As deadlines for accepting offers approached, I chose the University of Exeter over four other schools. In the end, it was not only the university’s renowned academic reputation, but Exeter’s proximity to centuries of magical and mythical history, that solidified my choice. Pixies prancing around stone circles in Dartmoor, knockers terrorizing local miners, and of course, Arthurian legends in nearby Cornwall.
“Britain’s alternative capital,” home to modern-day witches and “shiny hippy people.”
I was speaking to a classmate about my penchant for myth and magic when she recommended a visit to Totnes, a small market town in South Devon. In 2005, The Guardian dubbed Totnes “Britain’s alternative capital,” home to modern-day witches and “shiny hippy people.” Naturally, I scheduled a visit for Halloween weekend, a holiday I have come to learn receives none of the commercial fanfare in the UK as it does in the United States.
Totnes’ high street has no shortage of New Age shops selling crystals and stones advertised as having metaphysical properties, chakra bracelets, incense, and so forth.
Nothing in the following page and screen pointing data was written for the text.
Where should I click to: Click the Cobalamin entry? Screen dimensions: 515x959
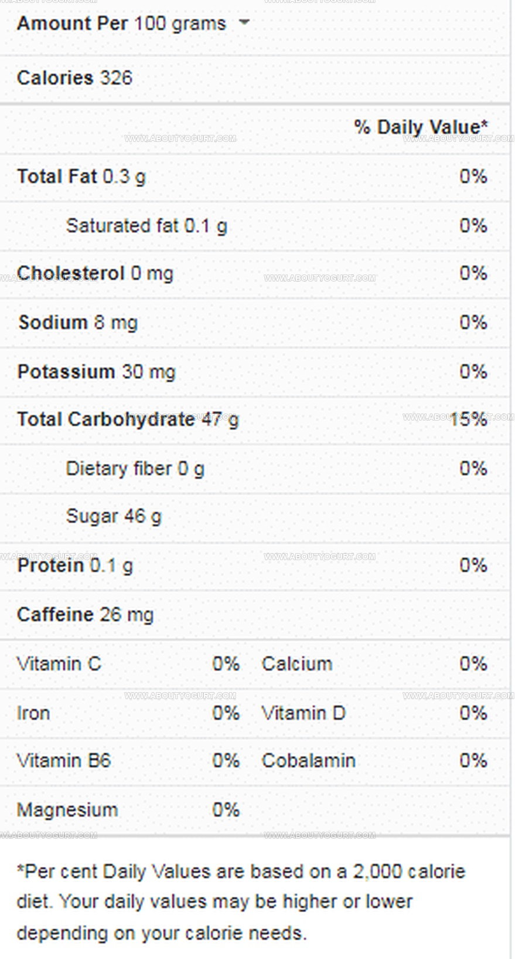(308, 761)
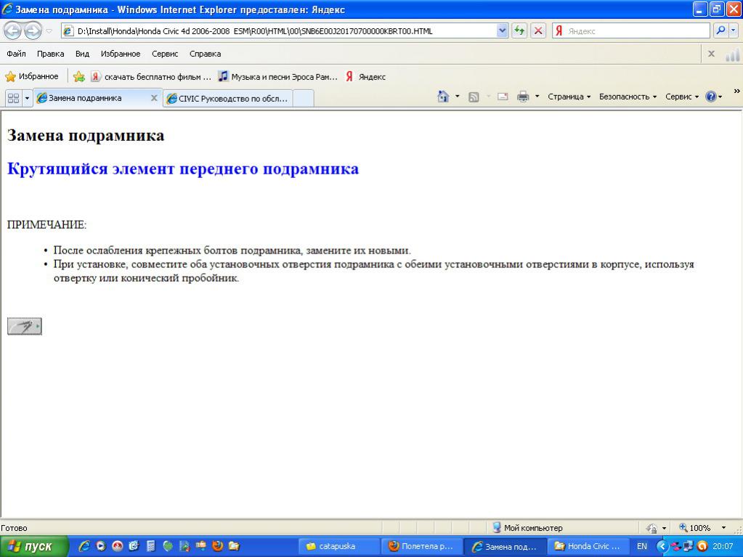The width and height of the screenshot is (743, 557).
Task: Click the Home page icon
Action: point(443,97)
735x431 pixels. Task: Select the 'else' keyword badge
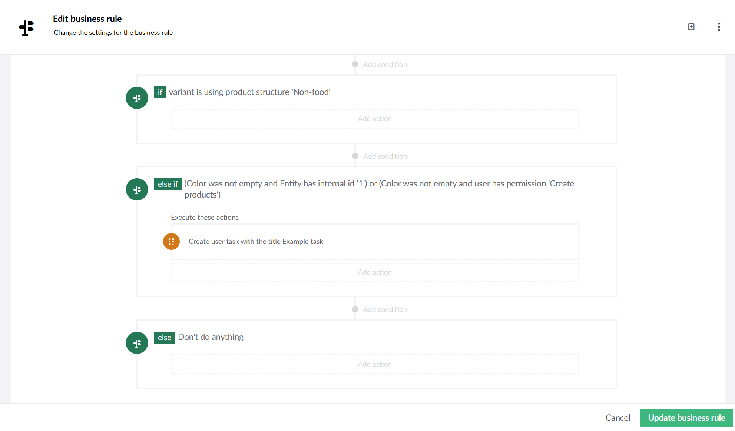(164, 337)
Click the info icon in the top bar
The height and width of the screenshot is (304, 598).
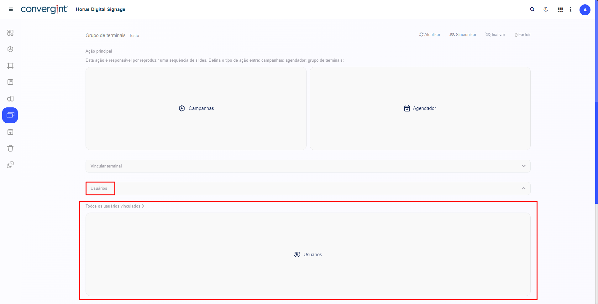[570, 9]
Having recently paid 100 USD to a Los Angeles soothsayer, only for her to tell me there is an evil eye out on me, I could not resist darting into one of the shops to see if I could purchase a protection crystal. While I am not normally superstitious, I figured it would not be that much more of a dent in my wallet to hedge my bets. I walked into Firefly, the first shop I saw, and left with an amulet of Ganesha, a Hindu God known as “the remover of obstacles.”
My next stop was The Hairy Barista, an independent coffee house just a one-minute walk from Firefly. The shop offers specialty coffee and a number of organic, plant-based and gluten-free desserts and dishes. After guzzling a double dirty chai, a cozy concoction of espresso and masala chai blend, I headed to Totnes Castle. Built after the Norman Conquest of 1066 AD, the castle sits on a hill overlooking the town. Its keep offers stunning views of Totnes and surrounding hills. Although I did not have a chance to visit, the town is also just two miles from the Berry Pomeroy Castle, dubbed one of the most haunted castles in the UK. One of several ghost stories associated with the site is that of The White Lady, believed by some to be the spirit of Margaret Pomeroy. It is said she haunts the dungeons of the castle, where she was locked up by her sister Eleanor due to jealousy over Margaret’s beauty, as well as romantic rivalry.
Totnes is about a forty-to-sixty-minute train ride from Exeter Central, but the stunning countryside views make the journey go by in no time. A quintessential blend of old-age history and new-age magic, Totnes is the epitome of small-town charm and bohemian bliss.